# What you are asked to do
Using the data below, return the stretch from the line that contains "Image resolution: width=768, height=2106." through the line that contains "Spor (296, 1161)", both included, exactly as it stands and nothing beyond it.

# Dataset content
# # # # #

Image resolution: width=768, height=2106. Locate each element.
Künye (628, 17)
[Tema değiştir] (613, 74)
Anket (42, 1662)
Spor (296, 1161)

# # # # #

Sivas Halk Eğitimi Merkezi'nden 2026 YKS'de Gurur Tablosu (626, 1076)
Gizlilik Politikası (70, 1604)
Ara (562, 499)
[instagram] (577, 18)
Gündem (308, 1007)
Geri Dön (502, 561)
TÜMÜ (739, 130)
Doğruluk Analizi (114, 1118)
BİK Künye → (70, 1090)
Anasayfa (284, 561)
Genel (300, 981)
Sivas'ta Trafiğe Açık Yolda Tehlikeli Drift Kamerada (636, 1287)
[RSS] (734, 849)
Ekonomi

# # # # #

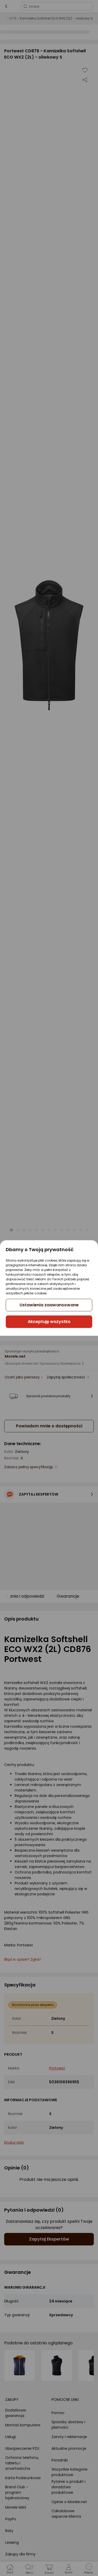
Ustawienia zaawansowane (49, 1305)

# # # # #

# Result of the task
Image resolution: width=768, height=2106. Locate each element.
Künye (628, 17)
[Tema değiştir] (613, 74)
Anket (42, 1662)
Spor (296, 1161)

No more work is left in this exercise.